Billionaires Want to Buy Media Companies Again After OpenAI TBPN Deal

Billionaires Want to Buy Media Companies Again After OpenAI TBPN Deal


It’s a tale as old as time: Are you a corporate titan, unhappy with how you or your company are portrayed in the realm of popular opinion? Good news: You can buy the media.

For a business as bad as media, big business sure is obsessed with it. And there may even be signs that a new class of vanity media owners is in the works.

On Thursday, OpenAI acquired the hot tech talk show TBPN, which streams live on YouTube, X, and other platforms. Sam Altman, OpenAI’s CEO, made no secret of why his company cut the deal: “TBPN is my favorite tech show. We want them to keep that going and for them to do what they do so well,” he posted on X. “I don’t expect them to go any easier on us, am sure I’ll do my part to help enable that with occasional stupid decisions.”

OpenAI applications CEO Fidji Simo told staff at the company that TBPN founders Jordi Hays and John Coogan will advise OpenAI on communications and marketing. “With the mission of bringing AGI to the world comes a responsibility to help create a space for a real, constructive conversation about the changes AI creates—with builders and people using the technology at the center,” Simo wrote.

Media coverage of OpenAI isn’t constructive, so let’s buy one that will be.

Once again, the most powerful people in the world want a piece of the media business. Larry Ellison, the Oracle titan, is backing his son David’s $111 billion takeover of CNN owner Warner Bros. Discovery, after previously backing his acquisition of CBS News owner Paramount last year. The younger Ellison, on a smaller scale, looked to Substack entrepreneur Bari Weiss and saw a nine-figure deal to bolt on libertarian outlet, The Free Press, to jolt CBS into a new era.

Jamie Dimon, the CEO of JPMorgan Chase, told Axios this week that he wants to start a media business, citing poor coverage of critical areas as the source of a lot of bad policy.

“I think media is critical.

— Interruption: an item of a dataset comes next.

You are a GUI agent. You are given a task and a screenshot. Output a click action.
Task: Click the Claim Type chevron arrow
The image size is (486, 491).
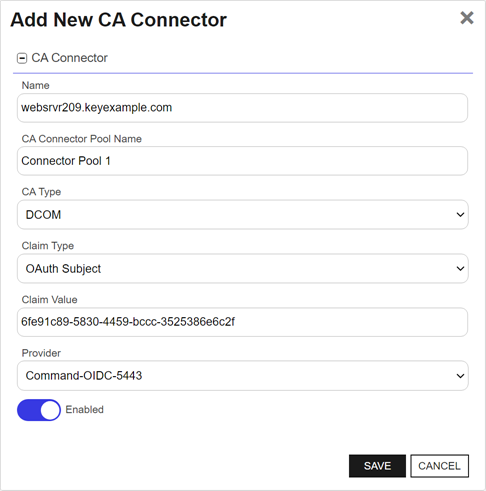click(460, 269)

Media teaches everybody. Media’s the great influencer,” he said.

The titans of industry join fellow travelers like Elon Musk, who is a frequent critic of the mainstream media, encouraging his followers to “share X links” with their friends and family instead; And of course President Trump, who has made the media a near-daily target of his ire, even as he maintains a reputation as someone extremely accessible to that same media.

Corporate giants have a long and complex interest in media. After all Coca-Cola once owned Columbia Pictures; Gulf & Western owned Paramount; General Electric was the steward of NBC and Universal for decades. Now Comcast owns NCBUniversal, Sony Group owns Columbia, and MGM is owned by Amazon.

Tech billionaires have also dabbled in media. Who can forget Jeff Bezos paying $250 million for The Washington Post (how’s that going these days?), Dr. Patrick Soon-Shiong’s deal for the Los Angeles Times, or Salesforce CEO Marc Benioff’s acquisition of Time. Back in the mid-90s, Microsoft (then led by founder Bill Gates) partnered with NBC to launch MSNBC, in an early effort to create tech-friendly TV.

Media is sexy, it’s fun, and as Dimon (whose daughter is a working journalist) noted, it carries weight and influence. Actually dealing with reporters and running the logistics of a newsroom or media brand is something entirely different. Bezos has laid off scores of journalists after an ill-fated growth play, Soon-Shiong has done the same. Benioff appears to be more interested in AI agents than the magazine business currently. And then there are cautionary tales like Facebook founder Chris Hughes, who snapped up The New Republic with big plans, only to realize that working with journalists is not so easy.

Investor and All In podcast co-host Jason Calacanis posted last week: “Founders: take my advice … do not talk to the press, go direct and do long-form podcasts. Wired and the NYT are as biased as Fox News and MSNOW these days This is a function of their need to pander to one side to survive, be it through $3-a-month subs or rage-baiting ad-based stories.”

It’s a point of view that has picked up steam in Silicon Valley: Executives should ignore the press and speak directly to the public. But in a fragmented media environment, traditional media remains some of the last aggregators of consumer attention. Most consumers aren’t going to spend their days listening to all the podcasts from all the corporate CEOs.

And as any CEO can tell you, building is a lot harder and a lot longer than buying. It’s why Netflix and Paramount each pursued Warner Bros. so aggressively. 100 years of IP doesn’t materialize out of thin air, and neither does institutional credibility and audience.

But the rise of TBPN also shows that it is possible to gain influence fast, with the legacy trappings no longer holding people back. But even there, OpenAI bought it, not built it.

But as the ruined landscape of media companies that were bought and sold by The Powers That Be at the time show, the business, as bad as it is, has a habit of making those buyers regret it eventually. The audience, ultimately, is running the show, as much as owners might like to wag the dog.